Skype Facebook hacked posts removed
Then reporter Matthew Keys tweeted this screenshot “proof” of the Skype hack sent to him by the SEA.
Screenshot Skype hack
The SEA also tweeted Steve Ballmer’s contact information along with the message, “You can thank Microsoft for monitoring your accounts/emails using this details. #SEA”
Although the SEA has successfully hacked many major companies, the Skype hack seems to be referring to Microsoft’s alleged cooperation with the NSA. Microsoft denied providing backdoor real-time access, but revelations provided by Edward Snowden indicated that the NSA can successfully eavesdrop on Skype video calls. Although Microsoft vowed to protect users from NSA surveillance, the Redmond giant “forgot” to mention Skype in its promises.
As security expert Graham Cluley pointed out, “Chances are that Skype didn’t read my New Year’s resolution advice about not using the same passwords for multiple accounts.”
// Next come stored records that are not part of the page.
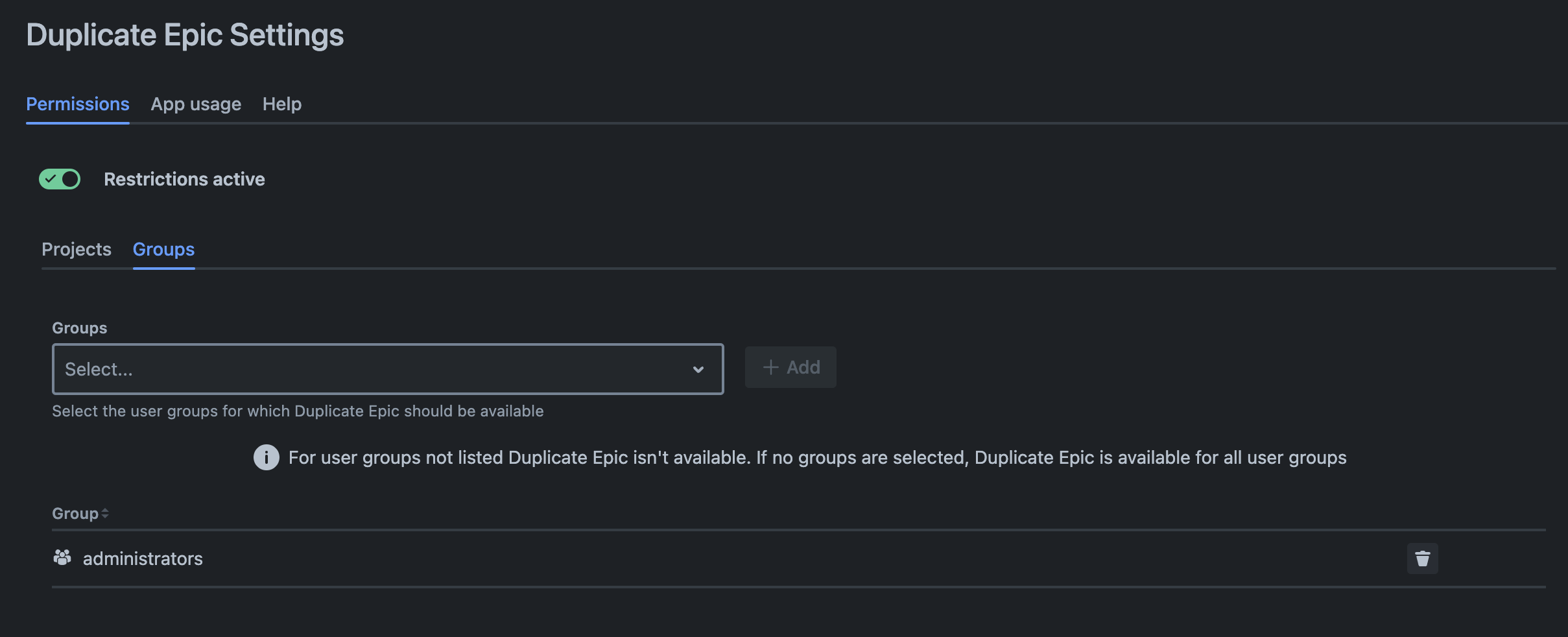
Task: Click the Duplicate Epic Settings heading
Action: [185, 35]
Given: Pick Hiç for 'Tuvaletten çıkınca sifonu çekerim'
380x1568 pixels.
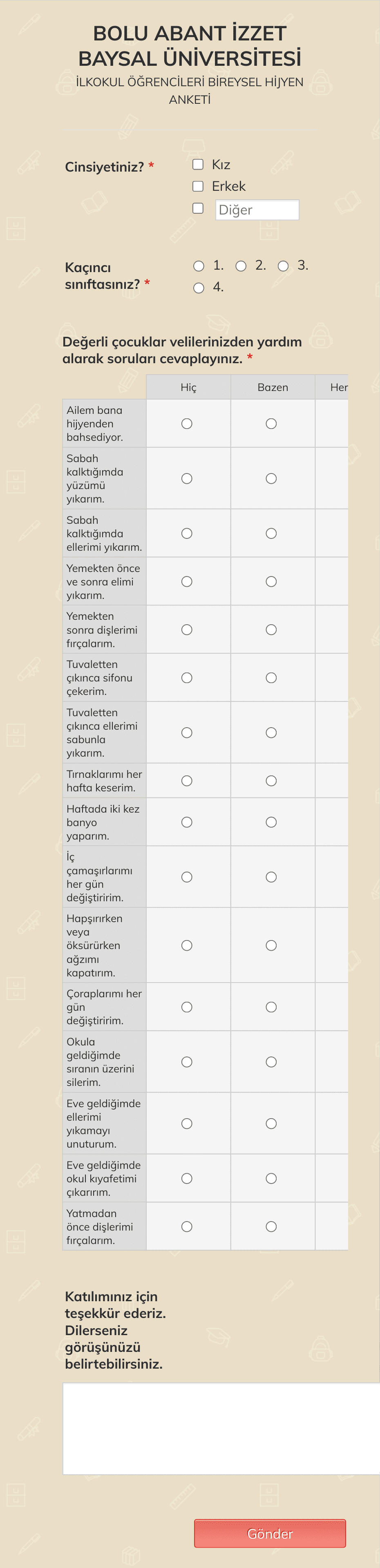Looking at the screenshot, I should (x=187, y=677).
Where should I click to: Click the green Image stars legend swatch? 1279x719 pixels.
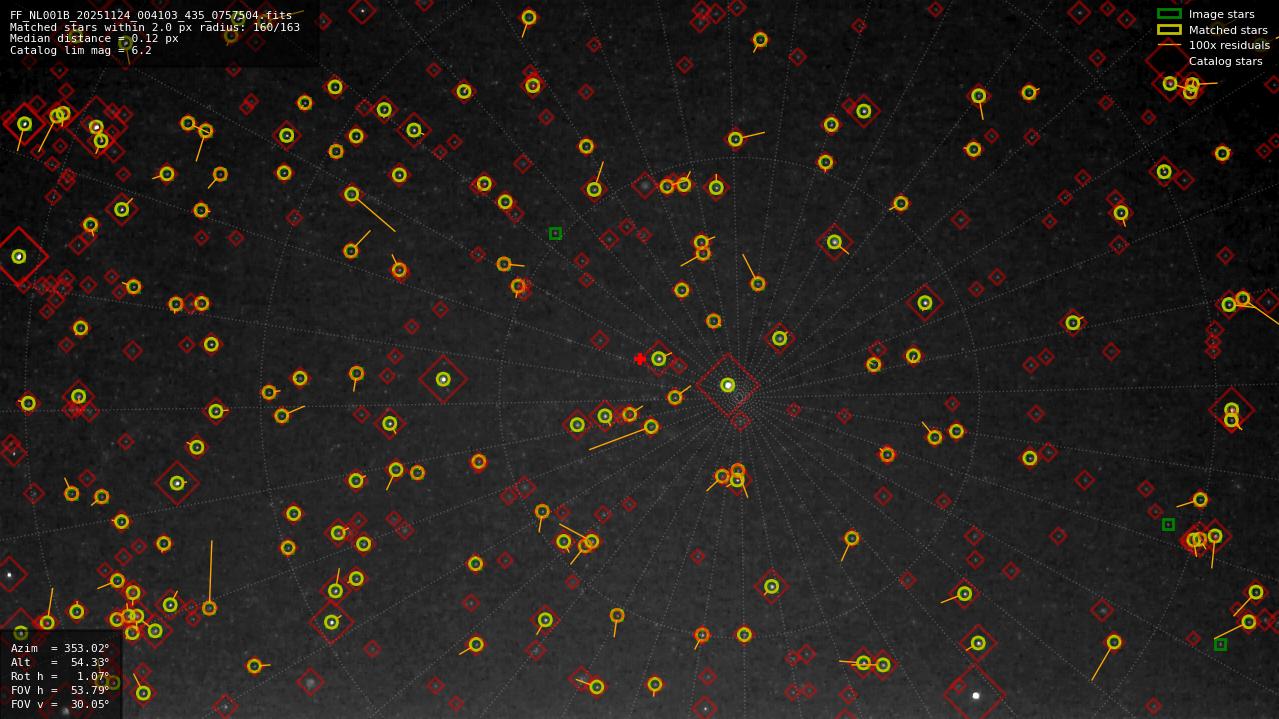1168,14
In fact, Skype seems to have disregarded its parent company’s advice. Microsoft’s Security TechCenter has a post regarding “selecting secure passwords.” Regarding “Password Age and Reuse,” it states:
Users should also change their passwords frequently. Even though long and strong passwords are much more difficult to break than short and simple ones, they can still be cracked. An attacker who has enough time and computing power at his disposal can eventually break any password. In general, passwords should be changed within 42 days, and old passwords should never be reused.
Skype itself has a few password “rules” such as:
A password must:
Be at least 6 characters and not longer than 20 characters.
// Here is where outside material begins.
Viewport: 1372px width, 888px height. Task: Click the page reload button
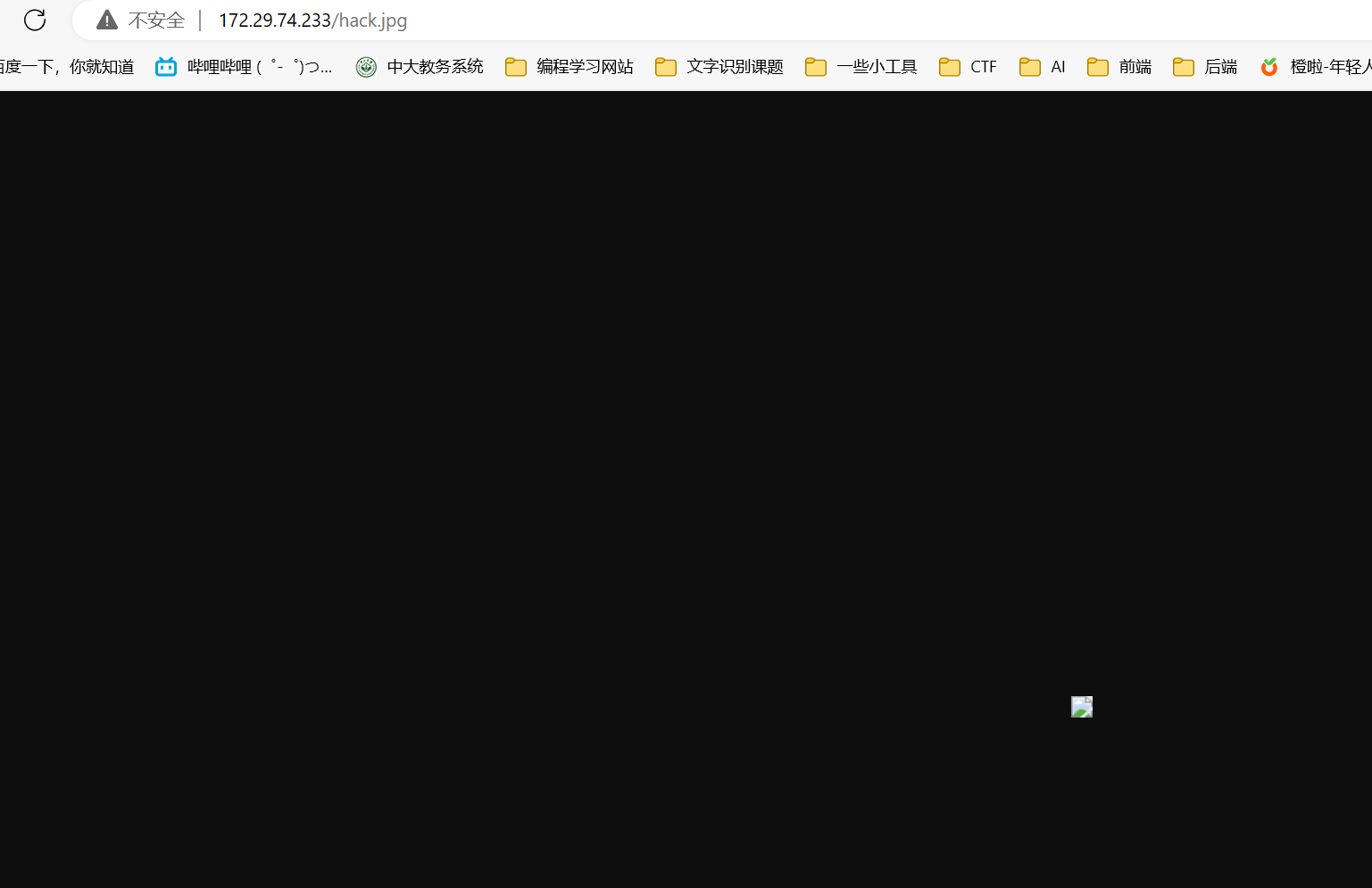tap(35, 20)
Contain at least one letter and one number.
Not have any spaces.
Not contain your Skype Name (case insensitive).
Not be a part of Skype Name (case insensitive).
Your password also cannot contain any of the following words:
1234, 4321, qwert, test, skype, myspace, password, abc123, 123abc, abcdef, iloveyou, letmein, ebay, paypal.
However, after the Skype hack gave Microsoft a black eye with spying accusations, it’s a pretty safe bet that whoever controls Skype social media will no longer resuse the same password to protect all of the company’s accounts. And if you reuse the same password on different sites, it would be a great 2014 resolution to change all your passwords, keep them in a password safe, and make sure you don’t use the same one for multiple sites.